Just for kicks
October 31, 2008 9:16 PM
Halloween liveblogging: A Denver haunting!
I'm blogging live tonight with the Colorado Paranormal Research and Investigations team from the site of what is reputed to be the most haunted room at Denver's Oxford Hotel. Check for updates beginning after 9 p.m., when we'll be set up and waiting for that darn guest who keeps ducking out on the room bill...
9:05 p.m. We're all getting ready for the watch! Room 320 is small, with an ornate little living room and the infamous bedroom in which a murder occurred way back when. More on that as our research team and history experts relate the story to the 10 guests assembled on the floor and the couch. "We have a good mix here," says a trio on the couch. "We have a total skeptic, a total believer, and somewhere in between."

After we left the hotel, Maggie and Shawn both agreed that they didn't get any sense of a haunting in the room. I agreed that nothing gave me the heebie jeebies, even when the lights were out and the infamous darkened bedroom was over my shoulder. I listened to the recording I made of the lights-out session and heard nothing remarkable.
A friend e-mailed me this morning asking, "So? Did you come away with any changed views, one way or the other?" Hey, this is the opinion section, so here goes: Being a Catholic, I'm not closed to the idea of the paranormal. But like the Vatican needs a boatload of evidence before approving an exorcism, I go in a skeptic waiting to be shown the evidence. Now, some of the recordings Maggie played from other sites, like the Stanley Hotel, were pretty convincing. But nothing yet from the admittedly creepy Oxford.

◆ The tasks:
1. Retype the passage of the Halloween liveblog post from "After we left" to "heard nothing remarkable.".
2. According to the Halloween liveblog post, how many guests were assembled in Room 320?
3. State whether each of the following statements agrees with the Halloween liveblog post, and quote the words that decide it: (a) The author is a Catholic. (b) The author heard something remarkable on the recording of the lights-out session. (c) Maggie and Shawn sensed a haunting in the room.

Click-target data
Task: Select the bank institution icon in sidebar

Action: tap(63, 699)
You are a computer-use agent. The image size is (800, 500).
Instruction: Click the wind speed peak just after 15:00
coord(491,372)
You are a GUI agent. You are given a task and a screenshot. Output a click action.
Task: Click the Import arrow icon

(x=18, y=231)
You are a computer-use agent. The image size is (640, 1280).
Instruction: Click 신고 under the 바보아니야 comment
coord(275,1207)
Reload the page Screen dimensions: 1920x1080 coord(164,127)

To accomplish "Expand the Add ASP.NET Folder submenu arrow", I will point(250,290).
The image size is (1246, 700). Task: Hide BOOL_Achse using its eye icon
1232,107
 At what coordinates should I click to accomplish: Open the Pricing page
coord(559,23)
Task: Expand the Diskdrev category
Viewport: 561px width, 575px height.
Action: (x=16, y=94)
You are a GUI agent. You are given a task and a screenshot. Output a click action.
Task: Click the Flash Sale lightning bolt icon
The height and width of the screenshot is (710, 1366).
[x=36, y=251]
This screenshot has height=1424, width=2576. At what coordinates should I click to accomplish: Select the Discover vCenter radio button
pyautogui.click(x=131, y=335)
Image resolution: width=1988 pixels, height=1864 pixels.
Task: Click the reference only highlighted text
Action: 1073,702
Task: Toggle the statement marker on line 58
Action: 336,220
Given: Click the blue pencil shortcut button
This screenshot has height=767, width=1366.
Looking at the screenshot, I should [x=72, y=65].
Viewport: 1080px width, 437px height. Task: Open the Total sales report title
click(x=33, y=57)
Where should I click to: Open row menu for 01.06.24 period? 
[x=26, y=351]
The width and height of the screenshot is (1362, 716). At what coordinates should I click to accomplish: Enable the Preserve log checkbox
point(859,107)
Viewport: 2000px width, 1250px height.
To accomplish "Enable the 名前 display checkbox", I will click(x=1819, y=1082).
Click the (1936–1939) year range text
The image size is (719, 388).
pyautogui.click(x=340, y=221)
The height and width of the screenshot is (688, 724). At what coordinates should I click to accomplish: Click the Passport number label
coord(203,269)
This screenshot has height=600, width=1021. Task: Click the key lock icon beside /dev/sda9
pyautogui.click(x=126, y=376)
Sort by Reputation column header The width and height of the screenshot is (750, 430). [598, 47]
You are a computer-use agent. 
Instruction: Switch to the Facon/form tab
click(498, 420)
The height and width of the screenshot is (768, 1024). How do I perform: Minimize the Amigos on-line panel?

◆ Solutions to the exercise:
1.
After we left the hotel, Maggie and Shawn both agreed that they didn't get any sense of a haunting in the room. I agreed that nothing gave me the heebie jeebies, even when the lights were out and the infamous darkened bedroom was over my shoulder. I listened to the recording I made of the lights-out session and heard nothing remarkable.

2. Ten guests were assembled on the floor and the couch.

3.
(a) Yes: "Being a Catholic, I'm not closed to the idea of the paranormal."
(b) No: "I listened to the recording I made of the lights-out session and heard nothing remarkable."
(c) No: "Maggie and Shawn both agreed that they didn't get any sense of a haunting in the room."